▶ [Given information]
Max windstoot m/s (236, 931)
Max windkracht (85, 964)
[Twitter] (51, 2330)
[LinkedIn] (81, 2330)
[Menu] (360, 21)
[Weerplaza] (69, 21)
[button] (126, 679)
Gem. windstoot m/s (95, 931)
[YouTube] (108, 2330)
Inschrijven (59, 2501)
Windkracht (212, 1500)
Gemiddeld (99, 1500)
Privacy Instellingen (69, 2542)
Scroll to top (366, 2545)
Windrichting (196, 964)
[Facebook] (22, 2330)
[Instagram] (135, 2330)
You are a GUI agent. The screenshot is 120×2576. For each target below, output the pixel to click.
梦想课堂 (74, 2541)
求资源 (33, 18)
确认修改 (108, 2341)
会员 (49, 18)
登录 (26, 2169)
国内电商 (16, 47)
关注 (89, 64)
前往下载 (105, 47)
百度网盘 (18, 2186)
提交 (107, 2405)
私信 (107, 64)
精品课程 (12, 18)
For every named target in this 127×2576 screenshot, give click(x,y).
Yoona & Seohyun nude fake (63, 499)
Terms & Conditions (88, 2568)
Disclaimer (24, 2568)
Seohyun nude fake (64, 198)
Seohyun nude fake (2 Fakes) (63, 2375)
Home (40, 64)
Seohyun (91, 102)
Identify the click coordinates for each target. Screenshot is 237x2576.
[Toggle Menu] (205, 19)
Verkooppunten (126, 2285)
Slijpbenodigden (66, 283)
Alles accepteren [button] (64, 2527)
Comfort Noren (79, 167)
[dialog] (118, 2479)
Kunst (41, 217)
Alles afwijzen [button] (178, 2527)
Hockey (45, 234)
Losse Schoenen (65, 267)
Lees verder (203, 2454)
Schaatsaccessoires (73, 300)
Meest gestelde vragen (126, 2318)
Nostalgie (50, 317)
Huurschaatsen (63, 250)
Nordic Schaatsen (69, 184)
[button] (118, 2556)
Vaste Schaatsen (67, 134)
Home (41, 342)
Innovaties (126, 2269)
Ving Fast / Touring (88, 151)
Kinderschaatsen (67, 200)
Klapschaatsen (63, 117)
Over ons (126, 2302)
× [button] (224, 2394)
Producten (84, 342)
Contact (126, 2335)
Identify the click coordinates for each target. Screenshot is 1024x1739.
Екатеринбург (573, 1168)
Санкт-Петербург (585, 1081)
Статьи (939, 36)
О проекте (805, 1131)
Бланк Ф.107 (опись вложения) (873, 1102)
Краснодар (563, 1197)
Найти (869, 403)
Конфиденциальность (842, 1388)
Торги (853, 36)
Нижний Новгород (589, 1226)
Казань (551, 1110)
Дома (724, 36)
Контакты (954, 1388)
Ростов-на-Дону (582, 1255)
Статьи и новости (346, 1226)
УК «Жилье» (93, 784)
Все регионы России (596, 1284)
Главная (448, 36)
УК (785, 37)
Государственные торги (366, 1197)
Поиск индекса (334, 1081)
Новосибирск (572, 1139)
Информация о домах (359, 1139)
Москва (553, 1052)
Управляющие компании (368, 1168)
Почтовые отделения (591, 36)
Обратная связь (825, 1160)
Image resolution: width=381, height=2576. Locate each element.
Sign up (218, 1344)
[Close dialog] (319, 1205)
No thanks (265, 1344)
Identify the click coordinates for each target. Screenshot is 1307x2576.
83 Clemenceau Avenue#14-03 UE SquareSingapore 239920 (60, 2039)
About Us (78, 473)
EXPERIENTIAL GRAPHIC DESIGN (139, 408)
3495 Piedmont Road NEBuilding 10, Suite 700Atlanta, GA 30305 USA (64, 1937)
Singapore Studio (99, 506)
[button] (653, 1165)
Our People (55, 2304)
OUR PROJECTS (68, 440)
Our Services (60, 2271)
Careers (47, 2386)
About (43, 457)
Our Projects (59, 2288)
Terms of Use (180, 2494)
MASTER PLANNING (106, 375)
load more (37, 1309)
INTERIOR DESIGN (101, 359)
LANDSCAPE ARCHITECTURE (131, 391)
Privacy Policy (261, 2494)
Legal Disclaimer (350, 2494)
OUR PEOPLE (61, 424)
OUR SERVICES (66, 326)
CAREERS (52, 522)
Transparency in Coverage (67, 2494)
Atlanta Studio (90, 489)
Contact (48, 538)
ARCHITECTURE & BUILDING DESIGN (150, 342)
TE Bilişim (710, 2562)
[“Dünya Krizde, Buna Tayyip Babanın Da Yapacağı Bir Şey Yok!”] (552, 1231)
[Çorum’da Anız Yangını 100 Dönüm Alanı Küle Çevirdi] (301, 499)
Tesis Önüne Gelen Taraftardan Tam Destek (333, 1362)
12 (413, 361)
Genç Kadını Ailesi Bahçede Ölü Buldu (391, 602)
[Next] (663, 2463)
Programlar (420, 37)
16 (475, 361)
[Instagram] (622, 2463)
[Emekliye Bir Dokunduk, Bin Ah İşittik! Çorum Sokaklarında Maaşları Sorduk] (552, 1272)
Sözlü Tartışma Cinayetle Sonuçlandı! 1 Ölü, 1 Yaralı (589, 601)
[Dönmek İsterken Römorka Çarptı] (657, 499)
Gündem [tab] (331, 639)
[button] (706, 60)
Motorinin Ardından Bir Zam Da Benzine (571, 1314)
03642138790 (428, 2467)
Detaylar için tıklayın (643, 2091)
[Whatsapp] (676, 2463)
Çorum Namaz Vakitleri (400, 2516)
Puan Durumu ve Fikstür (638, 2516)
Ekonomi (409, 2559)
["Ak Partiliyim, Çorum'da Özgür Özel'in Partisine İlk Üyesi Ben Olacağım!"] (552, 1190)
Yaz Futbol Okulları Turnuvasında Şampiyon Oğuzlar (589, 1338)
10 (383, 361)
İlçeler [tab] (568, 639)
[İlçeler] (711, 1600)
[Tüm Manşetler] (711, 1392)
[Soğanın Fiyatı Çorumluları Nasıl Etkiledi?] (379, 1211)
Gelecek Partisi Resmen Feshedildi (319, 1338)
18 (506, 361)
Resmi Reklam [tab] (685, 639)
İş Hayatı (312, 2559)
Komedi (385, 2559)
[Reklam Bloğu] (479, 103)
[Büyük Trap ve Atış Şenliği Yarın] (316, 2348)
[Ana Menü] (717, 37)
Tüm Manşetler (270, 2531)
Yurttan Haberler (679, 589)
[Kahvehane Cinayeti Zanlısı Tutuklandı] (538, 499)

▶ [Task brief] Repeat exactly the lines above, starting with the first line of the records and finishing with the line holding "Gemiddeld (99, 1500)". Add no other line.

▶ [Your solution]
Max windstoot m/s (236, 931)
Max windkracht (85, 964)
[Twitter] (51, 2330)
[LinkedIn] (81, 2330)
[Menu] (360, 21)
[Weerplaza] (69, 21)
[button] (126, 679)
Gem. windstoot m/s (95, 931)
[YouTube] (108, 2330)
Inschrijven (59, 2501)
Windkracht (212, 1500)
Gemiddeld (99, 1500)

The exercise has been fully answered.